**Text extract:**

# # # # # # #

When we struck, the concussion was so severe as to throw several people out of their berths, and those on deck were thrown several feet. We sent up rockets as signals of distress, and as a warning to other vessels of the fleet. Pretty soon the Coatzacoalcos came along, and asked us if we wanted any assistance. We told her we were all right, and she then informed us that the Illinois had also grounded, but had got off without injury. She had been obliged to cut loose the ship which she was towing, which we also had to do, our ship barely grazing our starboard wheelhouse. We backed for some distance, and then steered due East. I went to bed at four and slept till six, when I got up and dressed myself. I saw our ship, the Ocean Express, on our port bow, and about ten o’clock we fastened our tow line to her.
In regard to the behavior of the passengers of the ship, I think it should be praised as a general thing. Most of them were calm and quiet, although some of them made fools of themselves. Captain Comstock says we had a very narrow escape indeed, one of the most wonderful on record. The wind luckily had subsided, and the sea was, compared with the evening before, quite calm. No one seemed to know what shoal we struck, although it afterwards turned out to be the Outer Hatteras Shoal. There must have been some gross negligence, to say the least, in our getting on the shoal, and from all I can learn, the Wabash was to blame, as she at ten last evening gave us the course to steer, which we followed strictly, and consequently ran aground. Hubbell and the second mate, Hallet, saw breakers ahead about three minutes before we struck and told the captain of it. He said it was impossible, and was just going forward when she struck. The captain says the waves were as high as the yards, and that the shoal must have been steep and precipitous on its sides as otherwise we should have struck amidships, and been “hogged.” Lieutenant Richardson, the officer of the day, behaved nobly. He told all the sentinels to do their duty, and stick the first man who came up, while he stood at the head of the stairs with a loaded pistol, and told them he would shoot the first man who tried to pass him. The captain was thus enabled to work the ship easily, which would have been impossible with all the soldiers on deck.

# # # # # # #

**Your instructions:** Can you extend the account of the ship running aground on the Outer Hatteras Shoal, picking up after its final sentence?

**Collected material:**

# # # # # # #

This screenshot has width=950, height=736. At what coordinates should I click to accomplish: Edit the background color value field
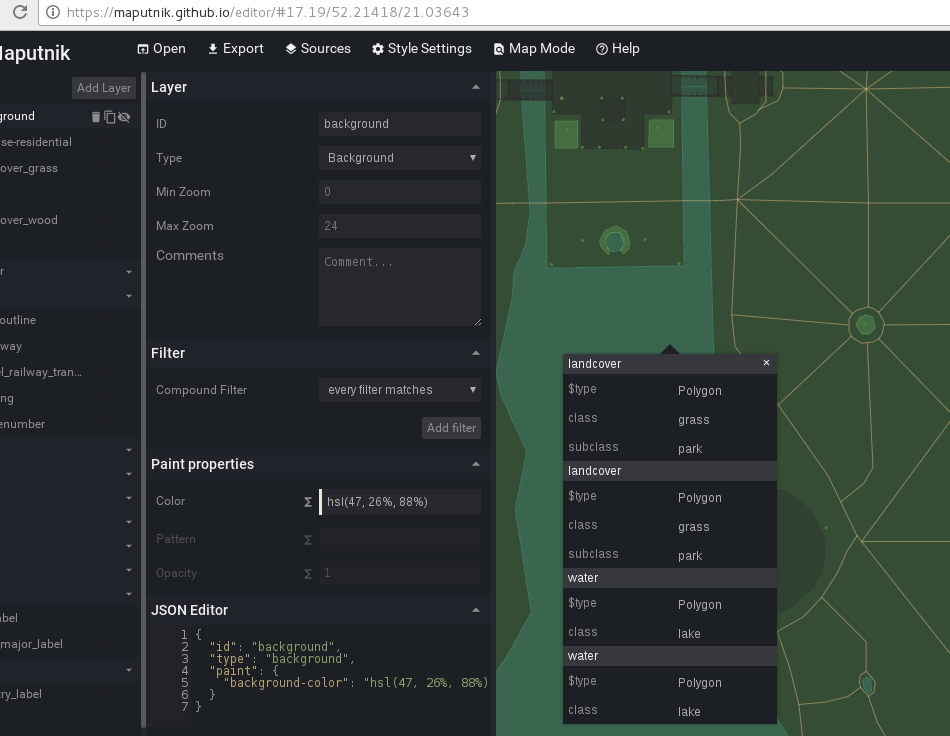click(399, 501)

# # # # # # #

**Task result:**
We saw the Illinois with one smoke-stack broken off by her ship running into her, but she has now repaired it. The fleet is either all scattered or else we are away from it, and the latter proves to be the case. I should think that more than two vessels must have struck the shoal. The war-steamer Bienville, blockading off Hatteras Inlet, chased us this morning to ask if we had seen the Wabash. The Bienville also said she went ashore last night on the same shoal. In the afternoon the Atlantic spoke us, steaming back to hurry up the rest of the fleet. She said the Wabash was ahead of us, much to our gratification as we were afraid that a great part of the fleet had been lost on the shoal. A soldier who died of brain fever was buried this evening, and services were held on deck.